Saudi Arabia Sentences Poet To Death For Being An Atheist and Insulting The Country

1911We have long discussed our close alliance with Saudi Arabia despite that country’s denial of the most fundamental human rights for women, non-Muslims, journalists, and political dissidents. While the State Department continues to vaguely reference “reforms” in the Kingdom, the Saudi Sharia courts and religious police continue to generate shocking medieval cases where people are flogged or executed for exercising free thought or associations. The latest outrage is the death sentence given Ashraf Fayadh, a Palestinian poet and leading member of Saudi Arabia’s contemporary art scene. He has been sentenced to death for renouncing Islam, being an atheist (which he denies) and insulting Saudi Arabia. Many view his real offense as being his embarrassment of the infamous religious police (mutaween) in Abha after he posted a video of their lashing a man in public. As is often the case in the pseudo, “courts” of Saudi Arabia, he was denied counsel and any real opportunity to present a defense.

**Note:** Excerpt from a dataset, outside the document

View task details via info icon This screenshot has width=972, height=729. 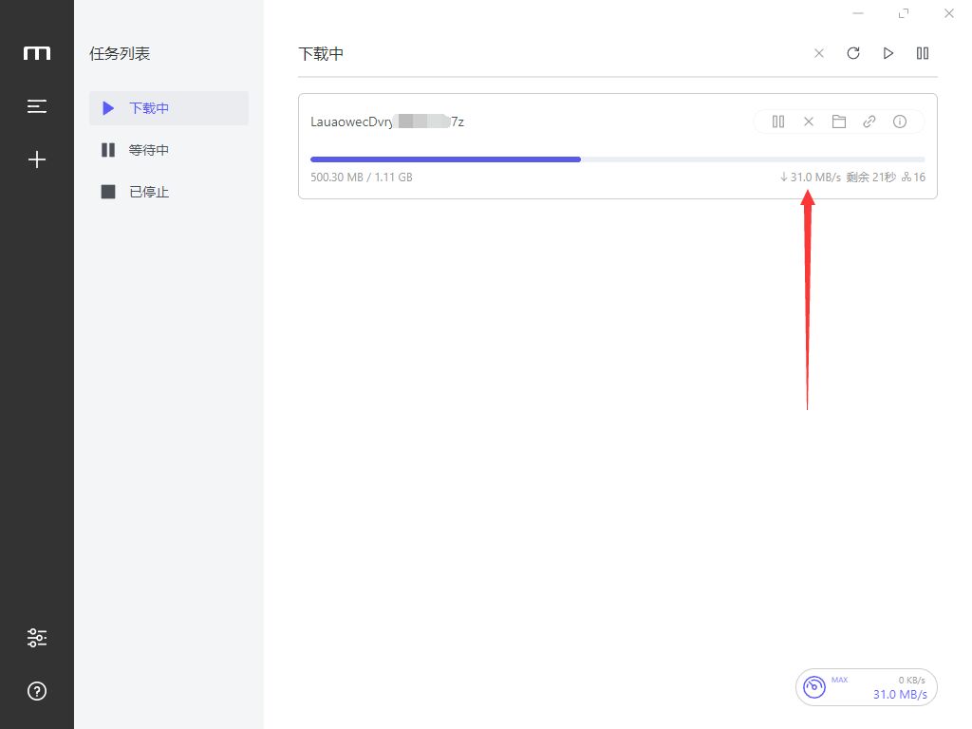coord(900,122)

Fayadh, 35, was also accused of illicit relations with women due to photos on his phone, which he explained were actually taken during art events. Fayadh (who was born in Saudi Arabia) has been a member of the British-Saudi art organisation Edge of Arabia and represents the population of educated Saudis who want to see their country shed the religious ignorance, medieval practices and Sharia punishments that have long characterized the country. He was originally sentenced to four years in prison and 800 lashes by a court in Abha in May 2014. However, he was then retried by a new panel of judges that found that he could be put to death instead. He was unable to get a lawyer because the religious practice took his ID.

His supporters say that he was fingered by man who had a personal dispute over the appearance of contemporary art at a cafe in Abha. The man went to the religious police and said that he had cursed Muhammad, insulted the country, and promoted atheism in his book. The book, Instructions Within, published in 2008, is actually about his being a Palestinian refugee but in Saudi Arabia any example of free or creative thought is often seen as dangerous and blasphemous.

Of course, it is an outrage for the Saudis to continue to execute people who are atheists or viewed as guilty of apostasy. The Kingdom also bars any other religion from have a house of worship in the country. This is the same country that has sought to create an international blasphemy standard and has objected to any perceived slight against Islam in other countries.

Fayadh insisted that he is a faithful Muslim and repented any sins, but it did not matter.

Our (legitimate) criticisms of Iran seem deeply hypocritical when our close ally in Saudi Arabia continues to apply equally extreme applications of Islamic law and authoritarian practices. Indeed, it is hard to distinguish between the killing of homosexuals and artists by ISIS from such cases in Saudi Arabia beyond the rather laughable pretense of one of these Sharia “courts.” I have met very modern and educated Saudis who are ashamed of these abuses and want reform. However, the Kingdom continues to maintain a close alliance the Wahabi clerics in the imposition of extreme forms of Islamic law. It makes the work of women, journalists, and artists like Fayadh all the more inspirational when they face the threat of not only arrest by Saudi religious police but actual death at the hands of these grotesque Sharia courts.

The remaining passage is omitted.